Animal Husbandry Minister J. Chinchurani has reiterated the need to strengthen public healthcare systems by realising the One Health approach in view of the recurrence of zoonotic diseases like Nipah.
With the threat of zoonoses increasing globally, maintenance of public health hinged on preservation of ecological, forest, wildlife, and animal health, she added.
In a statement issued here on Tuesday, Ms. Chinchurani said the State had successfully mitigated the fourth occurrence of Nipah through holistic interventional measures. The outbreak also taught several lessons, one being the futility in preventing zoonotic diseases with preventive measures and drugs that were limited to human beings.
“Protecting the health of animals and their habitats is crucial to the control of zoonoses as underscored in the concept of One Health,” she said.
While pointing out there was still no clarity on how the pathogenic virus had reached the first patient who died on August 30 and which animal species could have acted as the intermediate host, the Minister said earlier studies conducted in Kerala and other countries that witnessed Nipah outbreaks had found that the virus was found to be in circulation in fruit bats.

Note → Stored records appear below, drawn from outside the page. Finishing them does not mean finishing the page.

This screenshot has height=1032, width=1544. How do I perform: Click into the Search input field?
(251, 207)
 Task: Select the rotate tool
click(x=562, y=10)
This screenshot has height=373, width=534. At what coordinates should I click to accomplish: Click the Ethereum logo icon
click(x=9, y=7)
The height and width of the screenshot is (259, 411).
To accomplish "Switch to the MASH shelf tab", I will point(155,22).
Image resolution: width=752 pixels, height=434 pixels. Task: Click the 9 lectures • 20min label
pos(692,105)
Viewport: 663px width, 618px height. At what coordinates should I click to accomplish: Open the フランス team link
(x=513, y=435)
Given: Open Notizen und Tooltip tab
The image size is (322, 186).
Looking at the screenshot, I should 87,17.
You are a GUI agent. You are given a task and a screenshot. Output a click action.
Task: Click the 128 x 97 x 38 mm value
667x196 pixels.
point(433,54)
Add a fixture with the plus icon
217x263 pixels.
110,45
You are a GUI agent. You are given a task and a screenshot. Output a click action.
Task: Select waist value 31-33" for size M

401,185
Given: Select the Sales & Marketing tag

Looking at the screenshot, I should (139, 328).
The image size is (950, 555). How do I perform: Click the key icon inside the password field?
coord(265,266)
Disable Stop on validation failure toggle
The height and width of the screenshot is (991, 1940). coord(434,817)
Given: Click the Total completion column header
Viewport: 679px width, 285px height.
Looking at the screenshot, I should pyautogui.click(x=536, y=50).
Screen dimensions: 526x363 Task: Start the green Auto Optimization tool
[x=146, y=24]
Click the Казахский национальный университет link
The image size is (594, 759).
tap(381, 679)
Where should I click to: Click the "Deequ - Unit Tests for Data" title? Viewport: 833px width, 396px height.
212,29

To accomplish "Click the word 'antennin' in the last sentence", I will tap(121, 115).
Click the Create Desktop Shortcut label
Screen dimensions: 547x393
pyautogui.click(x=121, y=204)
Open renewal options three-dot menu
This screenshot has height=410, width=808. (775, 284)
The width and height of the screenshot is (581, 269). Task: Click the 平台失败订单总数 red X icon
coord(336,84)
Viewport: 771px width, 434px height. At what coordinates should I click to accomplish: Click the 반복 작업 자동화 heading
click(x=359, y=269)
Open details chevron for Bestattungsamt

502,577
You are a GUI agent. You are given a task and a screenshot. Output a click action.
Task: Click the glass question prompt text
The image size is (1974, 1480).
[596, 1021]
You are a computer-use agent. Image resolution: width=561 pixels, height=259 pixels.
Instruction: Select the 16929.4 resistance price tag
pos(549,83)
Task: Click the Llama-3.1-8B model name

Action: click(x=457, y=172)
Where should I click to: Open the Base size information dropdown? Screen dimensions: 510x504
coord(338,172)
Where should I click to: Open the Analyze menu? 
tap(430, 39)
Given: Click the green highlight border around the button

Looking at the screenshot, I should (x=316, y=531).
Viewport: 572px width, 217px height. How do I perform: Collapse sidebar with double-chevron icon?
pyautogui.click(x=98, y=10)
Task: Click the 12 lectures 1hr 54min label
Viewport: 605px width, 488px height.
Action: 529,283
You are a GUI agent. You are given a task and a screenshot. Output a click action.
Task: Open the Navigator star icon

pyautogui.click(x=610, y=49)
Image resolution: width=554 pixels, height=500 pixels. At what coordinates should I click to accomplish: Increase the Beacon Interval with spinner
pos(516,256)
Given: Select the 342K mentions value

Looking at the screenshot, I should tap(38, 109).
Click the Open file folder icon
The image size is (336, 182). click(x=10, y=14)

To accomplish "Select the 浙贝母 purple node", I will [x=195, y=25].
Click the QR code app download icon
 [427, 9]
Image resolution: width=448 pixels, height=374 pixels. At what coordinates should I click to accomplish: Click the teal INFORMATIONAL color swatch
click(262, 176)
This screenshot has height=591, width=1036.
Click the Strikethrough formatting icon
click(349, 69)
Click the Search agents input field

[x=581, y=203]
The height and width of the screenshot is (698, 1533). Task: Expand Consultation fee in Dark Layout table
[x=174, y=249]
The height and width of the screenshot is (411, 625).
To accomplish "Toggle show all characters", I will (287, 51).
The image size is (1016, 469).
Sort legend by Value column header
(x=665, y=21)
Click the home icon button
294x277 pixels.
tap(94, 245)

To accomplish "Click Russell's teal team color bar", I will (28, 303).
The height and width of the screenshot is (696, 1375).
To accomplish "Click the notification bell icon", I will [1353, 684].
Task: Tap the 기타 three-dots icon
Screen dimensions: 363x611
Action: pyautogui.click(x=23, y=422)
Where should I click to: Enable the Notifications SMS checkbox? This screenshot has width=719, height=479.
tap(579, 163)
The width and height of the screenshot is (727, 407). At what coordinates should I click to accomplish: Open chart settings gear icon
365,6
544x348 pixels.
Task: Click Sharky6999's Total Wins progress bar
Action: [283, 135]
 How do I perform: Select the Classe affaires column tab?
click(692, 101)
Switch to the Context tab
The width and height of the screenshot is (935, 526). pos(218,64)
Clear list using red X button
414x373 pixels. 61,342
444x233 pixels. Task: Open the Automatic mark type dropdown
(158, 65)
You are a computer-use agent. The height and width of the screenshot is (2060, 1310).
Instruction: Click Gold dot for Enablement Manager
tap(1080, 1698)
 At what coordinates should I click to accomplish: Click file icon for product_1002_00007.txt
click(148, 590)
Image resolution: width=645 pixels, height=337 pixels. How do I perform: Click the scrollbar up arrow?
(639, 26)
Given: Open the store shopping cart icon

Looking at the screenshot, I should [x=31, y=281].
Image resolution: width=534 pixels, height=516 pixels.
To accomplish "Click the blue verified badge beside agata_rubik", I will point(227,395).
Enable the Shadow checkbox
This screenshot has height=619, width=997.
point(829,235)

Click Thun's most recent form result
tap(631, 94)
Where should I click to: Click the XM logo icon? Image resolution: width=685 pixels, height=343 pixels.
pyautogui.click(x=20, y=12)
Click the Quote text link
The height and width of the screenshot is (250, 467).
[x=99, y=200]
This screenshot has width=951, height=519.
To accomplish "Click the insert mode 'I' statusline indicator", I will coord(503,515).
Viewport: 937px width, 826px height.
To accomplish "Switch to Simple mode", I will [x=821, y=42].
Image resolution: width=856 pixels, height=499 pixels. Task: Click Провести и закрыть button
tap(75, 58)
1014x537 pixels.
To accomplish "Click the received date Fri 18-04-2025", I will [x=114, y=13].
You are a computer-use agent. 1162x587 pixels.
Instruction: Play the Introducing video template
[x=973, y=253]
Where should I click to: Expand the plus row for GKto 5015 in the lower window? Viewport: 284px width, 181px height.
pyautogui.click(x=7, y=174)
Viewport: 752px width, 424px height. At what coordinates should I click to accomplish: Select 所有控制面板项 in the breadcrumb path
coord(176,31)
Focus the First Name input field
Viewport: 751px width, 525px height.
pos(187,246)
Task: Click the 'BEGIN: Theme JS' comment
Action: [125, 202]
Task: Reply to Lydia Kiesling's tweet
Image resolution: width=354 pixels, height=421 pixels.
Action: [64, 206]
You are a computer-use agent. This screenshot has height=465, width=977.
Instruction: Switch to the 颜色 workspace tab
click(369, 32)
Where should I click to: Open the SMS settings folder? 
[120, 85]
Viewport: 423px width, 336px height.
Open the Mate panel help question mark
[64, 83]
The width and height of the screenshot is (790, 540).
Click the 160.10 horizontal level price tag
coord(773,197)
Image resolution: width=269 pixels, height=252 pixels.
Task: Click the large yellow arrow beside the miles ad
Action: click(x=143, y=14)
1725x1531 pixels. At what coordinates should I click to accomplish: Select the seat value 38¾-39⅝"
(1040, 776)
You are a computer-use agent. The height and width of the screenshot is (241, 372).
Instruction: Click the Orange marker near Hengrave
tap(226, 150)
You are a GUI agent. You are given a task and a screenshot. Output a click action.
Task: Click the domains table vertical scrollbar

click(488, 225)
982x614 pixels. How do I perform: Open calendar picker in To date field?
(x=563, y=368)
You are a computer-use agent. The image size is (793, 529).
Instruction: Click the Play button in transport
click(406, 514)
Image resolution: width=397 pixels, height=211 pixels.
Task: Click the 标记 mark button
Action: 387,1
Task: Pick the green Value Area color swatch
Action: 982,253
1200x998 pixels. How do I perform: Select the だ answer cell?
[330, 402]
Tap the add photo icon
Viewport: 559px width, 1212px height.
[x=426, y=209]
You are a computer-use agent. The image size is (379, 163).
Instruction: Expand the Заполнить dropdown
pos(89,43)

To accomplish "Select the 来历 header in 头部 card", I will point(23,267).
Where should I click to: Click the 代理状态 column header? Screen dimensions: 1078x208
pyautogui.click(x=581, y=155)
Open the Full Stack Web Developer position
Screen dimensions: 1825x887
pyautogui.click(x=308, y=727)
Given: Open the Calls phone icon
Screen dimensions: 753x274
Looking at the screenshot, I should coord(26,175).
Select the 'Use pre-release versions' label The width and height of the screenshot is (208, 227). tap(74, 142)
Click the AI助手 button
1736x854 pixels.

The Minister added the State had been creating a new model to mitigate the Nipah outbreak by undertaking continuous monitoring and prevention measures involving Animal Husbandry, Health, and Environment departments. A Central team comprising scientists from Bhopal and Bengaluru had also been collaborating with the State Institute for Animal Diseases for the purpose.
Efforts were still under way to collect samples from animals including pigs from the affected areas to send them to the National Institute of High Security Animal Diseases in Bhopal.